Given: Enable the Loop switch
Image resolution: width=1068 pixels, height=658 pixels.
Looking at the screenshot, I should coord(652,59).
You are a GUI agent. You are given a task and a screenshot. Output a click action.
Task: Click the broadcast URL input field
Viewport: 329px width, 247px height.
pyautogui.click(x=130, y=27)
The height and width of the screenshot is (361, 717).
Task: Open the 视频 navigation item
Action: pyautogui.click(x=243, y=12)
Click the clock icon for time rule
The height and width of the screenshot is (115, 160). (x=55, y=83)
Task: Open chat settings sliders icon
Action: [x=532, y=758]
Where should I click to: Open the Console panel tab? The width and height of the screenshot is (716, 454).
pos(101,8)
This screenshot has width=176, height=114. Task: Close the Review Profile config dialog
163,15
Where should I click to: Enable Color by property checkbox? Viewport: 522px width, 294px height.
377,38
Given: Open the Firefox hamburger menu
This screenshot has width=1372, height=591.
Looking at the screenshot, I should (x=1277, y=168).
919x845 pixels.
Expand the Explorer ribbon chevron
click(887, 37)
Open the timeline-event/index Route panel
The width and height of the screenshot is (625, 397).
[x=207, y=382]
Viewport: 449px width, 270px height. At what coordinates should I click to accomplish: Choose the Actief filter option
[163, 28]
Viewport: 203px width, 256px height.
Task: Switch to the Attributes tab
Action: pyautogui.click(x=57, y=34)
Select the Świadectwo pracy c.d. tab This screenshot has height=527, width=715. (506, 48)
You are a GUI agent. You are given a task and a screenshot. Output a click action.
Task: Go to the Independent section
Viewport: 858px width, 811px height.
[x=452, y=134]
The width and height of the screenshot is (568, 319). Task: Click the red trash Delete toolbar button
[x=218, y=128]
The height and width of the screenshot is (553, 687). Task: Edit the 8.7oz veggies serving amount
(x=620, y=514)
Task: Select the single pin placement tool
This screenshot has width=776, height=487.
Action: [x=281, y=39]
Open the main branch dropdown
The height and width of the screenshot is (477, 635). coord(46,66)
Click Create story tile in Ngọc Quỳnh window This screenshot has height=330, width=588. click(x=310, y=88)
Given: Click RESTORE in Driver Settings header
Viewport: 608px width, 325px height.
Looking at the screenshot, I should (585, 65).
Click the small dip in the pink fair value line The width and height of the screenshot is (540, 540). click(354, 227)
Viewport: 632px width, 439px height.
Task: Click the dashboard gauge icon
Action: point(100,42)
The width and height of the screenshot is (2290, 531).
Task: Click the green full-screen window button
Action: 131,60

______________________________

TASK DESCRIPTION: Reproduce all entries exactly, leaving each one whole.

RESPONSE:
Given: Enable the Loop switch
Image resolution: width=1068 pixels, height=658 pixels.
Looking at the screenshot, I should coord(652,59).
You are a GUI agent. You are given a task and a screenshot. Output a click action.
Task: Click the broadcast URL input field
Viewport: 329px width, 247px height.
pyautogui.click(x=130, y=27)
The height and width of the screenshot is (361, 717).
Task: Open the 视频 navigation item
Action: pyautogui.click(x=243, y=12)
Click the clock icon for time rule
The height and width of the screenshot is (115, 160). (x=55, y=83)
Task: Open chat settings sliders icon
Action: [x=532, y=758]
Where should I click to: Open the Console panel tab? The width and height of the screenshot is (716, 454).
pos(101,8)
This screenshot has width=176, height=114. Task: Close the Review Profile config dialog
163,15
Where should I click to: Enable Color by property checkbox? Viewport: 522px width, 294px height.
377,38
Given: Open the Firefox hamburger menu
This screenshot has width=1372, height=591.
Looking at the screenshot, I should (x=1277, y=168).
919x845 pixels.
Expand the Explorer ribbon chevron
click(887, 37)
Open the timeline-event/index Route panel
The width and height of the screenshot is (625, 397).
[x=207, y=382]
Viewport: 449px width, 270px height. At what coordinates should I click to accomplish: Choose the Actief filter option
[163, 28]
Viewport: 203px width, 256px height.
Task: Switch to the Attributes tab
Action: pyautogui.click(x=57, y=34)
Select the Świadectwo pracy c.d. tab This screenshot has height=527, width=715. (506, 48)
You are a GUI agent. You are given a task and a screenshot. Output a click action.
Task: Go to the Independent section
Viewport: 858px width, 811px height.
[x=452, y=134]
The width and height of the screenshot is (568, 319). Task: Click the red trash Delete toolbar button
[x=218, y=128]
The height and width of the screenshot is (553, 687). Task: Edit the 8.7oz veggies serving amount
(x=620, y=514)
Task: Select the single pin placement tool
This screenshot has width=776, height=487.
Action: [x=281, y=39]
Open the main branch dropdown
The height and width of the screenshot is (477, 635). coord(46,66)
Click Create story tile in Ngọc Quỳnh window This screenshot has height=330, width=588. click(x=310, y=88)
Given: Click RESTORE in Driver Settings header
Viewport: 608px width, 325px height.
Looking at the screenshot, I should (585, 65).
Click the small dip in the pink fair value line The width and height of the screenshot is (540, 540). click(354, 227)
Viewport: 632px width, 439px height.
Task: Click the dashboard gauge icon
Action: point(100,42)
The width and height of the screenshot is (2290, 531).
Task: Click the green full-screen window button
Action: 131,60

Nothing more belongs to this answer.